> **Selected passage**:

As efficiency and throughput remain top goals for health care organizations in an era of reduced reimbursements, more attention is being placed on how design professionals can help to provide greater patient satisfaction and more efficient care.

For instance, the first article in this month’s HFM Design News looks at some of the experiments architects and health care organizations are conducting to reduce emergency department (ED) wait times. As recounted in the story, several high-profile hospitals are reporting better treatment times and higher patient capacities through a variety of design strategies, including more efficient triage areas and departmental layouts.

Of course, many of these designs serve double duty by helping to ease the anxieties of patients and their families during their visits. Toward that end, our second feature explores how interior designers can take visual cues from local scenery, geographical elements and panoramic vistas to deliver projects that will feel more comfortable to those in the local community.

Another key aspect of ED efficiency and, indeed, overall hospital efficiency is the growing role of a hospital’s technology infrastructure in moving vital information throughout the organization to improve building operations as well as clinical performance. Our third feature discusses how the hospital’s various information systems are converging into a single entity and how health facilities professionals can help to smooth this transition.

> **Dataset records**:
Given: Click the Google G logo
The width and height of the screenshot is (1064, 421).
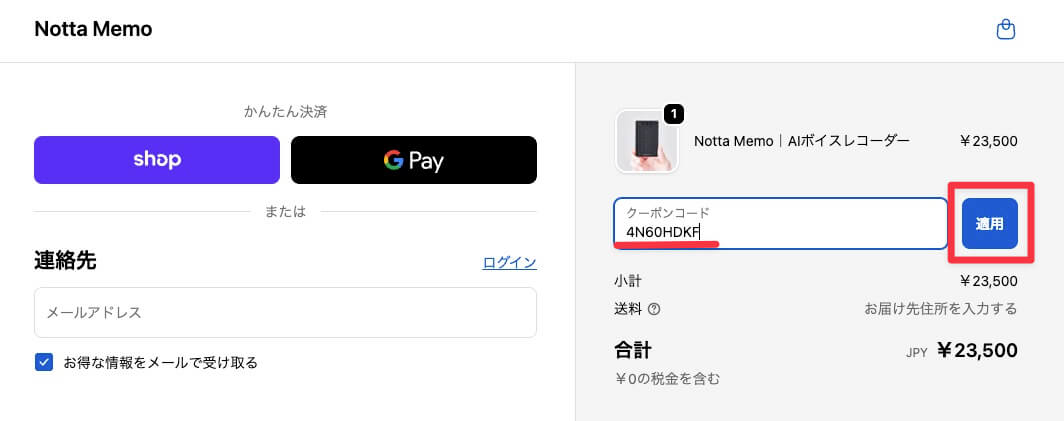Looking at the screenshot, I should [393, 160].
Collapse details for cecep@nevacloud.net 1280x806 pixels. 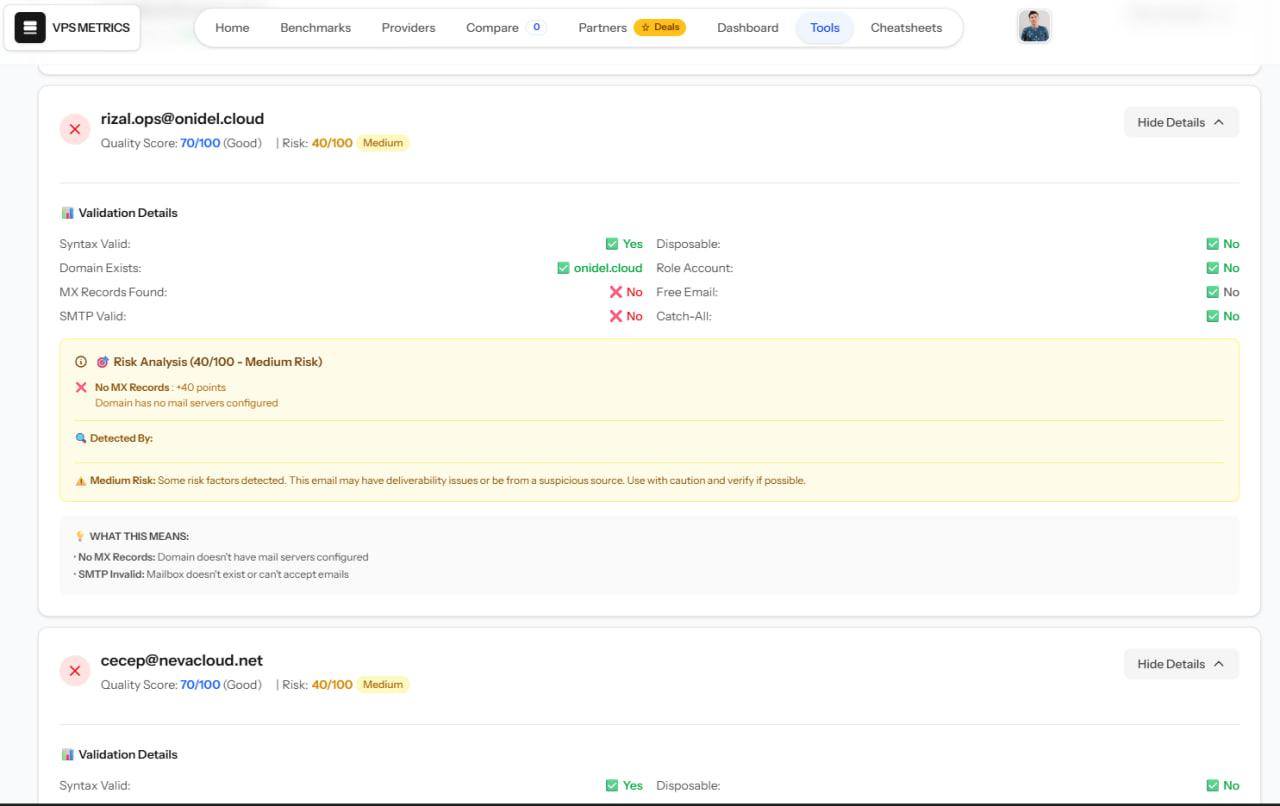1181,664
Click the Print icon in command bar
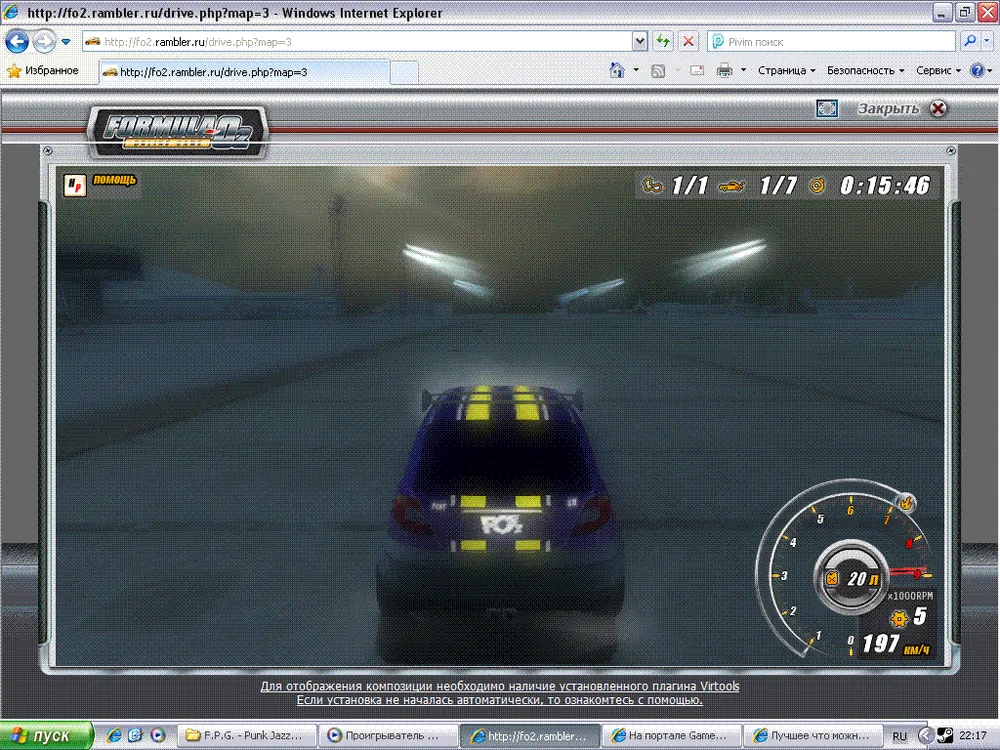This screenshot has width=1000, height=750. click(723, 71)
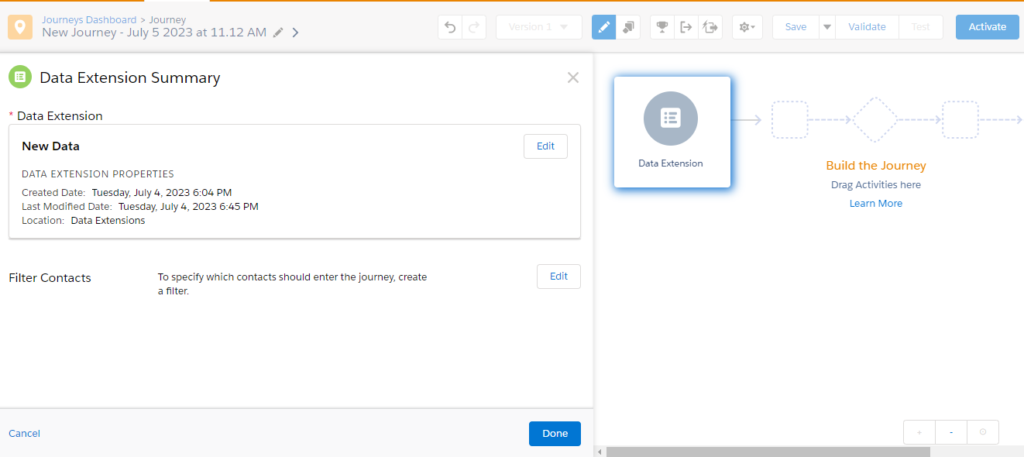Open the settings gear dropdown

[746, 27]
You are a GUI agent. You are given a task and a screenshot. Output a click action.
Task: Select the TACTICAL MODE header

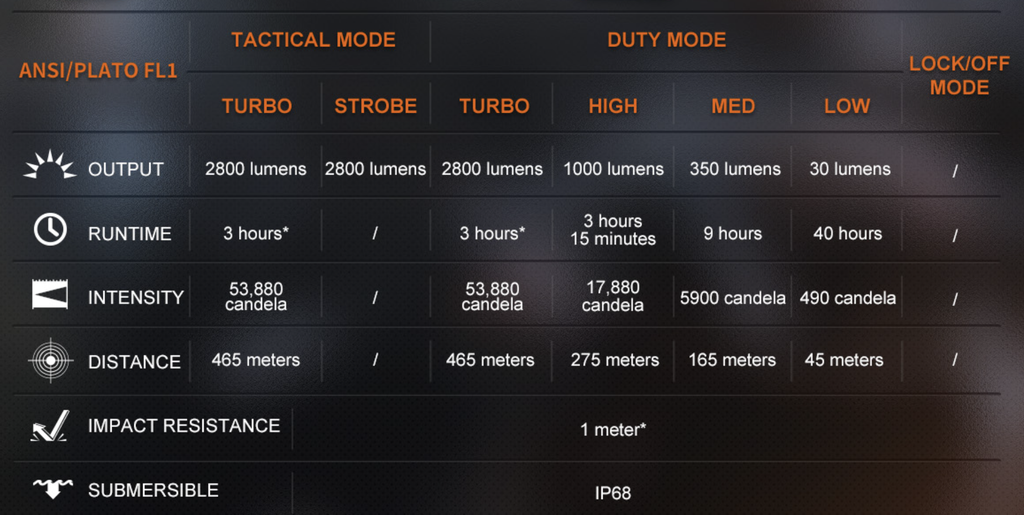point(313,41)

> **Work to be completed**:
Rewrite the part of the health care design overview starting with "Another key aspect" and going on through "smooth this transition.", with "technology infrastructure" changed to "IT infrastructure".

> **Answer section**:
Another key aspect of ED efficiency and, indeed, overall hospital efficiency is the growing role of a hospital’s IT infrastructure in moving vital information throughout the organization to improve building operations as well as clinical performance. Our third feature discusses how the hospital’s various information systems are converging into a single entity and how health facilities professionals can help to smooth this transition.